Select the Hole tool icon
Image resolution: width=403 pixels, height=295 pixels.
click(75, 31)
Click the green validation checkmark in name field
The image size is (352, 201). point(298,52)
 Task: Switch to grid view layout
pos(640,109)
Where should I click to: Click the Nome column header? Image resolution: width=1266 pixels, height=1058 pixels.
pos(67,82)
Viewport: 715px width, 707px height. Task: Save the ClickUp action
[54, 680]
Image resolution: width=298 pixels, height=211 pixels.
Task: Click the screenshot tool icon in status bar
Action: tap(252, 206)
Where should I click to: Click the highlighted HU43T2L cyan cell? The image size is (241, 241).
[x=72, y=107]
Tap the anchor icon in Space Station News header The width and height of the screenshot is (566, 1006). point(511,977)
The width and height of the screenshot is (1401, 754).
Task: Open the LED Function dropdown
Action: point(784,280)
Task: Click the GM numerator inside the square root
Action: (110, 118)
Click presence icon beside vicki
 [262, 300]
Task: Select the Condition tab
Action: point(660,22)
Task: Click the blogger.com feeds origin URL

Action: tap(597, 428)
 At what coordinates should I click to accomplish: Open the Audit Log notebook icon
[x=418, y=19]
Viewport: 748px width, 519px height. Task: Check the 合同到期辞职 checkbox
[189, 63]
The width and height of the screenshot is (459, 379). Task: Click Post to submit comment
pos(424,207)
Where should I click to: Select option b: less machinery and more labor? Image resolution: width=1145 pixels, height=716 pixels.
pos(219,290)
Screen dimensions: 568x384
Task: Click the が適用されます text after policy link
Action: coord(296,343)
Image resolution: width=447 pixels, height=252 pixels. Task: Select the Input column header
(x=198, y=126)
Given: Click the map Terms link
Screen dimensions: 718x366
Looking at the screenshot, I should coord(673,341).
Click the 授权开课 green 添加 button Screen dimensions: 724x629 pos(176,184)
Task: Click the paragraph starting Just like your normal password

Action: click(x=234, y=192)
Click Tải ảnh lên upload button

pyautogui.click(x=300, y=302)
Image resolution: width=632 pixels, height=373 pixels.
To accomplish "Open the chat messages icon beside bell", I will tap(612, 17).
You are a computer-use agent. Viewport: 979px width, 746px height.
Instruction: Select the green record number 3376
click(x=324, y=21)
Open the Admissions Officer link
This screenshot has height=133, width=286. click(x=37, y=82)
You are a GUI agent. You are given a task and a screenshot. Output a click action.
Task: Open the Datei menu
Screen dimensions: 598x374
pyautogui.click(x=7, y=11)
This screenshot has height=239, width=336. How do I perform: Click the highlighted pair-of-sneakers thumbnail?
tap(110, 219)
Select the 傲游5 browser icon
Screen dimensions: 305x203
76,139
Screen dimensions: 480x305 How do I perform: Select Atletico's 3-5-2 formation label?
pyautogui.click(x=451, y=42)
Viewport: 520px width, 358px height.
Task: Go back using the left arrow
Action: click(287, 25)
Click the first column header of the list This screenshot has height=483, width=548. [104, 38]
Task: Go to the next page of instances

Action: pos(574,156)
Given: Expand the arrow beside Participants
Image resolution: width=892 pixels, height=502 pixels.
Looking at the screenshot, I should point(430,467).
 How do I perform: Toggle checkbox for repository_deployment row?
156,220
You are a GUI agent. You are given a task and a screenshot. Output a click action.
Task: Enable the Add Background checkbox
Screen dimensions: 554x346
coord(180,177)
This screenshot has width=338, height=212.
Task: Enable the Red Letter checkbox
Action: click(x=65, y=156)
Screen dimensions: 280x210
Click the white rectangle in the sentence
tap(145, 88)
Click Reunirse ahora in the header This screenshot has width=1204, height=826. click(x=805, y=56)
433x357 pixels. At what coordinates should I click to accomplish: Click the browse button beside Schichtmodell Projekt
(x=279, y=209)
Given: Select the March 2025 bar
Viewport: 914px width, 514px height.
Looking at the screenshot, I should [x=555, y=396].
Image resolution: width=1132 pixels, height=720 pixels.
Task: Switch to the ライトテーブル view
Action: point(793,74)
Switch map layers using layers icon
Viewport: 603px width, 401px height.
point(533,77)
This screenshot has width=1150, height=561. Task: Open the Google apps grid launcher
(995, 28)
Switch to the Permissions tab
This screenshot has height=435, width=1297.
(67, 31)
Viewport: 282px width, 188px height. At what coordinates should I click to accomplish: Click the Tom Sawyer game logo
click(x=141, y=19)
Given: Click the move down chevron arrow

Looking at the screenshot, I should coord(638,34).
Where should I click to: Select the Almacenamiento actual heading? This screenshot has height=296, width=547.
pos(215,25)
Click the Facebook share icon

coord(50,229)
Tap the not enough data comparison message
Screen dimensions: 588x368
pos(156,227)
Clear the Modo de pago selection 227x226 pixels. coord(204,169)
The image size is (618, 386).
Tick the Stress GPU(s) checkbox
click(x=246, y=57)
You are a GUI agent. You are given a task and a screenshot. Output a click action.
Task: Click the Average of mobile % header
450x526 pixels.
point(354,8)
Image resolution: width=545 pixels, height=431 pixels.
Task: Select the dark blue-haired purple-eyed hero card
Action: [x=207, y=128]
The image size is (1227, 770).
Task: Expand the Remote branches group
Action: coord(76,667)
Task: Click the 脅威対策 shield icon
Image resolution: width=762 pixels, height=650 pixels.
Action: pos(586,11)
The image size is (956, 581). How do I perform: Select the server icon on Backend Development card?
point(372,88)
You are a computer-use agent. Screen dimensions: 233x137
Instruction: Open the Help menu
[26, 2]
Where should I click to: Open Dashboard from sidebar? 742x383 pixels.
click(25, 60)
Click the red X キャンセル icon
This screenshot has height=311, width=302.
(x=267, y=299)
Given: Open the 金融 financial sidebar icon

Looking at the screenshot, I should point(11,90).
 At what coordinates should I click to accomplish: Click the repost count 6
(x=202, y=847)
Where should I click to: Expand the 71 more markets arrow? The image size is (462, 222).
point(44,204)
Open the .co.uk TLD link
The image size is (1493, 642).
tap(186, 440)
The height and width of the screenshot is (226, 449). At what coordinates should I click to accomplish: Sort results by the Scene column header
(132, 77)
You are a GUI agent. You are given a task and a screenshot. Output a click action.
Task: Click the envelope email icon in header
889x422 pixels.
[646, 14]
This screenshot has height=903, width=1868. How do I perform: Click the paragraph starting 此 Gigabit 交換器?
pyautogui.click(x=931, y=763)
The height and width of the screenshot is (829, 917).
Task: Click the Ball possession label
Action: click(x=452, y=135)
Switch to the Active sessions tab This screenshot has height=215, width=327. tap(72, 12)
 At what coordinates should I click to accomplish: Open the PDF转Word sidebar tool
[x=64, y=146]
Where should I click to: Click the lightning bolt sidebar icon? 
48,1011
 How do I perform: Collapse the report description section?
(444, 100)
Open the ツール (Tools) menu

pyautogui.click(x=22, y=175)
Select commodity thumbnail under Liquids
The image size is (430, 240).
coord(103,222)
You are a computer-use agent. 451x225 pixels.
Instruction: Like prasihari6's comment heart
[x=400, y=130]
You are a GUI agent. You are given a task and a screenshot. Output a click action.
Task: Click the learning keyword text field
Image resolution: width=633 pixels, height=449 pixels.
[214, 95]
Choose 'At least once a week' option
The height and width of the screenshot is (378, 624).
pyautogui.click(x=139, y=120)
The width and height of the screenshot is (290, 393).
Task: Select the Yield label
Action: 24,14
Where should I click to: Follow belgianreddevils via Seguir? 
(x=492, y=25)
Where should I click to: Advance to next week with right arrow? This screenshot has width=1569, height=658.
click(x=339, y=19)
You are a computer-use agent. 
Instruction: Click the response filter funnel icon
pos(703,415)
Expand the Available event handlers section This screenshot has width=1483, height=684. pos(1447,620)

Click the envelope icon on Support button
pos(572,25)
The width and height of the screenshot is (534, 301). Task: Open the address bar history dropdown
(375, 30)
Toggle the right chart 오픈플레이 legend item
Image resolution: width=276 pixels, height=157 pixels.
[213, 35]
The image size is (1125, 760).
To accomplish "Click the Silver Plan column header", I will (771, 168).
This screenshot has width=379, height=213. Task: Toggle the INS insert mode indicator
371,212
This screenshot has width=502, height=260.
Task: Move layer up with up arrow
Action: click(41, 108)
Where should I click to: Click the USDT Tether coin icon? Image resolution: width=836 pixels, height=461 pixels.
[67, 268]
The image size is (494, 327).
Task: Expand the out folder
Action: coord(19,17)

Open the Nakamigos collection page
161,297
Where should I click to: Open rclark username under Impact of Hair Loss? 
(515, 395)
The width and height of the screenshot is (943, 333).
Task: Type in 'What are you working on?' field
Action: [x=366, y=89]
* * *
## EXERCISE OBJECTIVE
Would you copy out each line of the records above where the word "will" occurs?

## WORKED SOLUTION
To accomplish "Open the chat messages icon beside bell", I will tap(612, 17).
To accomplish "Click the Silver Plan column header", I will (771, 168).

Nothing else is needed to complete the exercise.